Pre-cultured clostridium difficile strain BCRC17797, clostridium cadaveri strain BCRC14511, and clostridium tyrobutyricum strain BCRC14535 provided in experiment 3.2 were inoculated in the first airtight bottle of the above three airtight serum bottles, respectively, at an inoculation rate of about 30%; inoculating the pre-cultured clostridium difficile strain BCRC17797 and clostridium tyrobutyricum strain BCRC14535, respectively, in a second air-tight serum bottle at an inoculation rate of about 30%; in a third air-tight serum bottle, pre-cultured clostridium cadaveric strain BCRC14511 and clostridium tyrobutyricum strain BCRC14535 were inoculated at an inoculation rate of about 30%, respectively. Then, the three air-tight serum bottles were cultured in an anaerobic incubator at 37 ℃, samples were taken at 24 hours and analyzed by an Agilent 1100 series high performance liquid chromatography apparatus in combination with an Aminex HPX-87H (300mm x 7.8mm) column, and the amounts of glucose and lactic acid consumed and the amounts of acetic acid and butyric acid produced in the medium were calculated, respectively, and the butyric acid carbon conversion and the organic acid carbon conversion were calculated, and the results are shown in table 17.
TABLE 17
Figure GDA0001787232480000411
As can be seen from table 17, the first group of microbial co-culture systems has significantly higher butyric acid carbon conversion and organic acid carbon conversion compared to the second or third group of microbial co-culture systems. The foregoing results show that the co-culture system of three strains, clostridium dyclonum strain BCRC17797, clostridium cadaveri strain BCRC14511, and clostridium tyrobutyricum strain BCRC14535, provides better carbon conversion than the co-culture system of two strains cultured simultaneously.
Experiment 3-3-5
Glucose and CSL-CGM medium were mixed to provide a mixed medium (pH 6.0) having a glucose concentration of 10 g/L and a CSL concentration of about 5%, and the mixed medium was deoxygenated.
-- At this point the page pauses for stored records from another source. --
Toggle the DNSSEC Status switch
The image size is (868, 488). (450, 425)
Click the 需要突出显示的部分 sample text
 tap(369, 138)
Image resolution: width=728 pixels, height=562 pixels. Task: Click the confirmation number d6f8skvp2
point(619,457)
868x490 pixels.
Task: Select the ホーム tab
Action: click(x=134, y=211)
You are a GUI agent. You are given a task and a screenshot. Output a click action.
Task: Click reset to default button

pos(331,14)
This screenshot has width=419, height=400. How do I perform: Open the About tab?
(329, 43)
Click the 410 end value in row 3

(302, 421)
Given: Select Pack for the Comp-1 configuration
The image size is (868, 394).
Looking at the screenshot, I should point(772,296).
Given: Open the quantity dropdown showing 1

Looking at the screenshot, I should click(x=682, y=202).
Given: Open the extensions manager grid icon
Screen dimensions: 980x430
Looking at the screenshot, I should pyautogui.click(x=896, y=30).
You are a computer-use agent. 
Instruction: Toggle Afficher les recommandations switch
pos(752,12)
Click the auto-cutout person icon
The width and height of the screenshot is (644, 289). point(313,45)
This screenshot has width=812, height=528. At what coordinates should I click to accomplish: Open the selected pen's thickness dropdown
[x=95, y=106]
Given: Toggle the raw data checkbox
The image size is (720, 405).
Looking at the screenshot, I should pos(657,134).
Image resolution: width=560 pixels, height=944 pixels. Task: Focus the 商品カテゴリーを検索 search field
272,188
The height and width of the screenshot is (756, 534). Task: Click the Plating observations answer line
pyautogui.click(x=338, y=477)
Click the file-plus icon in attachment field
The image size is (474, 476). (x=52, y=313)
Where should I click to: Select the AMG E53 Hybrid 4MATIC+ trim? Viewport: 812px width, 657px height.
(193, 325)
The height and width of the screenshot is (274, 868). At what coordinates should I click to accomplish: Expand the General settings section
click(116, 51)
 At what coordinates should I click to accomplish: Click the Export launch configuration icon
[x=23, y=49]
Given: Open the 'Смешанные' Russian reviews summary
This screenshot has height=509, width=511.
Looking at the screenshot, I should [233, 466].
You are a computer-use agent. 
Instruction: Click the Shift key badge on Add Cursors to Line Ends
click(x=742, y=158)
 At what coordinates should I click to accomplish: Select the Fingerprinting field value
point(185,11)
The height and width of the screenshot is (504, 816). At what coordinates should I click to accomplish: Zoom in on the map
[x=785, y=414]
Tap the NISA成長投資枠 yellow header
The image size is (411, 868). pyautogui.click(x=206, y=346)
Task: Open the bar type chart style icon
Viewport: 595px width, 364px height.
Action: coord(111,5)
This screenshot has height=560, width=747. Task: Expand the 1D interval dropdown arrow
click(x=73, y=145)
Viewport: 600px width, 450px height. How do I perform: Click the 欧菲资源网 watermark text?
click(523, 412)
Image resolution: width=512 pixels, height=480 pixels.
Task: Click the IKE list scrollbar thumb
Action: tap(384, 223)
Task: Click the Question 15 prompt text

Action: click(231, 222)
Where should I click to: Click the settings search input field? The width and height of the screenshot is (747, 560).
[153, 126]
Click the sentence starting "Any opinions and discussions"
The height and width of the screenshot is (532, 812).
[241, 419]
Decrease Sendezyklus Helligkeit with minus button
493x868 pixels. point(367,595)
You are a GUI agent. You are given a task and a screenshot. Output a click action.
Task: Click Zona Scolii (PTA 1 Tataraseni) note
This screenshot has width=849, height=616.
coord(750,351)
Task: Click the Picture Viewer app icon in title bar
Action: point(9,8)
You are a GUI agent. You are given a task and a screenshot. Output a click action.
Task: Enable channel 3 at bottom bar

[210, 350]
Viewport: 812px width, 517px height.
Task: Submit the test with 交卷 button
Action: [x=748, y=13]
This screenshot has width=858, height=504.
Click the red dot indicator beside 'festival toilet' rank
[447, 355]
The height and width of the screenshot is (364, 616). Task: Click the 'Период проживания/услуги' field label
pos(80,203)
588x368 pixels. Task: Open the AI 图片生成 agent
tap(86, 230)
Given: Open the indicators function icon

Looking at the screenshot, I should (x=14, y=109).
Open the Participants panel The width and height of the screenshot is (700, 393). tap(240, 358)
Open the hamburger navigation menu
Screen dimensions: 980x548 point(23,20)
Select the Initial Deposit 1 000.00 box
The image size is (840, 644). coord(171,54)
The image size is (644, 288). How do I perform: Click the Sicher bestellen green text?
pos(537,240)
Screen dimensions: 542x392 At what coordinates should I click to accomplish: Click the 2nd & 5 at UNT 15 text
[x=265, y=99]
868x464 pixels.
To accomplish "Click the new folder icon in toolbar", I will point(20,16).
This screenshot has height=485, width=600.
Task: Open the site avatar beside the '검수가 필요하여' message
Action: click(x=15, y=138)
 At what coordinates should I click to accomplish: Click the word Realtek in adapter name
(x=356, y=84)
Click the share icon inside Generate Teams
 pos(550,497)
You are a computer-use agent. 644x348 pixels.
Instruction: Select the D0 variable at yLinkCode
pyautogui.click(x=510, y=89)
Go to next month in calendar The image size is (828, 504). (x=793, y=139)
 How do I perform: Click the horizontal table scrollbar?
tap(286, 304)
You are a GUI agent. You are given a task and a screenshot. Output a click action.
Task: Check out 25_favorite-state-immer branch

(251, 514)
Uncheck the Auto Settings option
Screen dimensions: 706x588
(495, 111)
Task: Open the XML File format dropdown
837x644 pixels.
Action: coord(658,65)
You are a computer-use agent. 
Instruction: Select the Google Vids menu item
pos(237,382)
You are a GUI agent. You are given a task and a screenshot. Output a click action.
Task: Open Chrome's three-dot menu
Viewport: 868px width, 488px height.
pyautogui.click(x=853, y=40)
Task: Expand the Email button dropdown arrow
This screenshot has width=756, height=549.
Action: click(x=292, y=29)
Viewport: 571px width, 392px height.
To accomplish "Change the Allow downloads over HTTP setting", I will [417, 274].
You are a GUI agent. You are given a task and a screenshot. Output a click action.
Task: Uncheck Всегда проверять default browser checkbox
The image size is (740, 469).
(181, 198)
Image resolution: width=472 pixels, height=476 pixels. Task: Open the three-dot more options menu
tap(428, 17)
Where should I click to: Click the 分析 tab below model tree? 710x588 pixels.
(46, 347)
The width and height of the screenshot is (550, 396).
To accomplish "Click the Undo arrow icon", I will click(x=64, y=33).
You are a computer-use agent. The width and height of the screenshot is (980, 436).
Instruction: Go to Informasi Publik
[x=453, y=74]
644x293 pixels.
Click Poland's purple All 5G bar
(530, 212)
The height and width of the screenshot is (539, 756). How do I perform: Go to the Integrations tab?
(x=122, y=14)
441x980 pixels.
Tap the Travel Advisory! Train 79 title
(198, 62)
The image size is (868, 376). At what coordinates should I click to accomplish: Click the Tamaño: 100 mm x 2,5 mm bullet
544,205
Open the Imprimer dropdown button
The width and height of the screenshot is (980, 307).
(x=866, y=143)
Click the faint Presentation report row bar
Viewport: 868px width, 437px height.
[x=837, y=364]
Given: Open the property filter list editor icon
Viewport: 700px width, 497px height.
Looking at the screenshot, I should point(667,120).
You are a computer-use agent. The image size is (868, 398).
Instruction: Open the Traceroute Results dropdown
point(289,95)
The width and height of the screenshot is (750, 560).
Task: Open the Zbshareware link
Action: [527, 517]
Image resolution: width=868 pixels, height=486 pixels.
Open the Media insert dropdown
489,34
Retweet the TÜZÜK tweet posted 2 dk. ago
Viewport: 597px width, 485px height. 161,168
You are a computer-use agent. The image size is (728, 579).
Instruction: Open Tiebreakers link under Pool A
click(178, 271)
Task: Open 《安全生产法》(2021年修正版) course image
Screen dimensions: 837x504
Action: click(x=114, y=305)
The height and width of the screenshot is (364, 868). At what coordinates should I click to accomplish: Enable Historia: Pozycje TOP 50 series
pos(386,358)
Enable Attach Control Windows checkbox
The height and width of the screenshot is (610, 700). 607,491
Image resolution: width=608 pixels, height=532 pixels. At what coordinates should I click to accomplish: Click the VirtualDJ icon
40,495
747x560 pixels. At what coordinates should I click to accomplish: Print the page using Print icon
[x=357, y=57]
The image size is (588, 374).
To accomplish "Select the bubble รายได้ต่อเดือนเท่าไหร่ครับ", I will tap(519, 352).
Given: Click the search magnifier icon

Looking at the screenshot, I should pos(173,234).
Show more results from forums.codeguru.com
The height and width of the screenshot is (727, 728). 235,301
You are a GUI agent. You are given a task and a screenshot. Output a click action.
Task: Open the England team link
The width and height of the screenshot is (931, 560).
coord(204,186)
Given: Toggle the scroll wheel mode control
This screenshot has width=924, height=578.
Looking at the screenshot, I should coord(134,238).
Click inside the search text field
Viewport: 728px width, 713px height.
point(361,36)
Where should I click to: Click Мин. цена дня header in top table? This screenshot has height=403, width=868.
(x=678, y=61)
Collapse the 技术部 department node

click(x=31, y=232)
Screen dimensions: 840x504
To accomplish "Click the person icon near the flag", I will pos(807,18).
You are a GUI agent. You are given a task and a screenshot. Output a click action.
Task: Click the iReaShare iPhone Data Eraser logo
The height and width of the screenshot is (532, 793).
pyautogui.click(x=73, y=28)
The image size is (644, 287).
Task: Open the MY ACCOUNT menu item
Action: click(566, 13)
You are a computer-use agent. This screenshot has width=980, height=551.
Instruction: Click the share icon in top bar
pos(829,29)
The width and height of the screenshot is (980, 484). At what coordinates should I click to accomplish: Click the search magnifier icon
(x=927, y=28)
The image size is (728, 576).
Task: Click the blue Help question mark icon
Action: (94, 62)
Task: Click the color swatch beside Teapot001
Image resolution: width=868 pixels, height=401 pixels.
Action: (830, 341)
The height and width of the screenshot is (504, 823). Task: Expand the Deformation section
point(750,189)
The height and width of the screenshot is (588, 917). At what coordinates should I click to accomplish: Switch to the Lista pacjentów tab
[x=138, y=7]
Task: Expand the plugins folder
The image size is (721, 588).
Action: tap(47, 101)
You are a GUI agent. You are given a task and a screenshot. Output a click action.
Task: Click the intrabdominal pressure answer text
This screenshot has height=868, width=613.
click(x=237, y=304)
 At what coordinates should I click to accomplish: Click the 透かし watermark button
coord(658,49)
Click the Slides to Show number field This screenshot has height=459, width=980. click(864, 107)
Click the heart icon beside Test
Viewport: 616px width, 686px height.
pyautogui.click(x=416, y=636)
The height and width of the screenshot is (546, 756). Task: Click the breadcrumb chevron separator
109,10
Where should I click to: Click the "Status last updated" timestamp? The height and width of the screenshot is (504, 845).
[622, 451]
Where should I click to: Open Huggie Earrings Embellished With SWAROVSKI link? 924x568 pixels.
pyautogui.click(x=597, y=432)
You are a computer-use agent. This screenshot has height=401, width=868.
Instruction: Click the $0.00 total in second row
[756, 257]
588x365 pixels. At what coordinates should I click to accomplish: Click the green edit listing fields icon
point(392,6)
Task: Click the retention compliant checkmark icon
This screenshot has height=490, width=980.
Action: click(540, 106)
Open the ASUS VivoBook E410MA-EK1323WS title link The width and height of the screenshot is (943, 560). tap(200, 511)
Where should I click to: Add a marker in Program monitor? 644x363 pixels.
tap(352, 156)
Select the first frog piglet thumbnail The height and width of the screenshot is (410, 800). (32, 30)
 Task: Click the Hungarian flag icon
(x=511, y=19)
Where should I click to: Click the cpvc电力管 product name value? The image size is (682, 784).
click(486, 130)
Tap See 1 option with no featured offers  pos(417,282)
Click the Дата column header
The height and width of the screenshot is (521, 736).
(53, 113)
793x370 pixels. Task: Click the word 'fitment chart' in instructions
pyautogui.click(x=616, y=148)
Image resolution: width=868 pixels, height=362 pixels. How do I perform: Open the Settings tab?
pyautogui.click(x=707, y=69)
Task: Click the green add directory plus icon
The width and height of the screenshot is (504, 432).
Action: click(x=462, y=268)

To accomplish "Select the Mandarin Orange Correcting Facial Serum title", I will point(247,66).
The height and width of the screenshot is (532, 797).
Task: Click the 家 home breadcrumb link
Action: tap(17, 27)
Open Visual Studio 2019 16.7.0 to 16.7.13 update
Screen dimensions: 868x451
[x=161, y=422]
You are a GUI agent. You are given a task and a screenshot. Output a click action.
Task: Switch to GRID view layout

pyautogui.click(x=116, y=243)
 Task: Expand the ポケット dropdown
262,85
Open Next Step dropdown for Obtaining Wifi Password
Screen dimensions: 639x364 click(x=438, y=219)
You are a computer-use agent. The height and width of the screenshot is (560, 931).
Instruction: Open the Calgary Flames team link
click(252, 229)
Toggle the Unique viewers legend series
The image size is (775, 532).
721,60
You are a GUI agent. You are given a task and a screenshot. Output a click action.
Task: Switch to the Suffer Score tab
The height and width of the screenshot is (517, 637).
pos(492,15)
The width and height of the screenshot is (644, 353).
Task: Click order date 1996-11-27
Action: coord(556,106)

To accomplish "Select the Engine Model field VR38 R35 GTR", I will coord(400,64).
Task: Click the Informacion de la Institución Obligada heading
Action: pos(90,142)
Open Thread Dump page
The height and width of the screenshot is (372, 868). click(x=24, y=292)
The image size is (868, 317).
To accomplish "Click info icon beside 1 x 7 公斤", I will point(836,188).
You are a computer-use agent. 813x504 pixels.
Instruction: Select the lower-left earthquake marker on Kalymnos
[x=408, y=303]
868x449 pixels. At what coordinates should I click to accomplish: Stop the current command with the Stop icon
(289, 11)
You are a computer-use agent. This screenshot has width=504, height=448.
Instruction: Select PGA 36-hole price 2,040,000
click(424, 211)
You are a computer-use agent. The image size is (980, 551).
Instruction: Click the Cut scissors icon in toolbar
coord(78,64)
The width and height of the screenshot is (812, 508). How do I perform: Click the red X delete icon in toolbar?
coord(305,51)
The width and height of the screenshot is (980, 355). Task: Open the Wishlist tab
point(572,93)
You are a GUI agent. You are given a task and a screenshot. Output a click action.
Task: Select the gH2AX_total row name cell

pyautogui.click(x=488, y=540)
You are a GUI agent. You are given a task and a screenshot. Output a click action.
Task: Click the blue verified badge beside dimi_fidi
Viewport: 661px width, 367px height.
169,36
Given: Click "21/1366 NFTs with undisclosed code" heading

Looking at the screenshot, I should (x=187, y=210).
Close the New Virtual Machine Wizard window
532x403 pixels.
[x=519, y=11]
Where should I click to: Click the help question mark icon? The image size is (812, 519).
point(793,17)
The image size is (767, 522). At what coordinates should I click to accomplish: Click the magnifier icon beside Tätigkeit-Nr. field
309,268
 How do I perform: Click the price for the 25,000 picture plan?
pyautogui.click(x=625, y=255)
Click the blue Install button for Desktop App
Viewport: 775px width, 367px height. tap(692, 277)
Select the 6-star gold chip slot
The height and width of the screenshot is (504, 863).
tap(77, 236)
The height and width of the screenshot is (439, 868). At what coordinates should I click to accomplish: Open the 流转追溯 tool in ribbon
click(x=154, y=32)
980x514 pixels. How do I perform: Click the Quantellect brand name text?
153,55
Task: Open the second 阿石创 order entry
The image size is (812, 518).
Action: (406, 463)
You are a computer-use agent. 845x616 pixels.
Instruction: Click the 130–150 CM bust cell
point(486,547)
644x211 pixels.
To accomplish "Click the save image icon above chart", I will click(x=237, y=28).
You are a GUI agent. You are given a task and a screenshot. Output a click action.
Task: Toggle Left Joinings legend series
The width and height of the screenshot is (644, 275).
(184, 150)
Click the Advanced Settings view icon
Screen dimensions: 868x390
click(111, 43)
Thereafter, 60 ml of the above-mentioned oxygen-removed mixed medium was poured into each of three airtight serum bottles.
Pre-cultured clostridium difficile strain BCRC17797, clostridium cadaveri strain BCRC14511, and clostridium tyrobutyricum strain BCRC14535 provided in experiment 3.2 were inoculated in the first airtight bottle of the above three airtight serum bottles, respectively, at an inoculation rate of about 30%; inoculating the pre-cultured clostridium difficile strain BCRC17797 and clostridium tyrobutyricum strain BCRC14535, respectively, in a second air-tight serum bottle at an inoculation rate of about 30%; in a third air-tight serum bottle, pre-cultured clostridium cadaveric strain BCRC14511 and clostridium tyrobutyricum strain BCRC14535 were inoculated at an inoculation rate of about 30%, respectively. Then, the three air-tight serum bottles were cultured in an anaerobic incubator at 37 ℃, samples were taken at 24 hours and analyzed by an Agilent 1100 series high performance liquid chromatography apparatus in combination with an Aminex HPX-87H (300mm x 7.8mm) column, and the amounts of glucose and lactic acid consumed and the amounts of acetic acid and butyric acid produced in the above-mentioned medium were calculated, respectively, and the butyric acid carbon conversion and the organic acid carbon conversion were calculated, and the results are shown in table 18.
Watch 18
Figure GDA0001787232480000421
As can be seen from table 18, the first group of microbial co-culture systems has significantly higher butyric acid production efficiency, butyric acid carbon conversion rate, and organic acid carbon conversion rate compared to the second or third group of microbial co-culture systems. The foregoing results show that the co-culture system of three strains, clostridium dyclonum strain BCRC17797, clostridium cadaveri strain BCRC14511, and clostridium tyrobutyricum strain BCRC14535, provides better butyric acid yield and carbon conversion rate than the co-culture system of two strains cultured simultaneously.
Experiment 3-3-6
Glucose and CSL-CGM medium were mixed to provide a mixed medium (pH 6.0) having a glucose concentration of 10 g/L and a CSL concentration of about 7%, and the mixed medium was deoxygenated. Thereafter, 60 ml of the above-mentioned oxygen-removed mixed medium was poured into each of three airtight serum bottles.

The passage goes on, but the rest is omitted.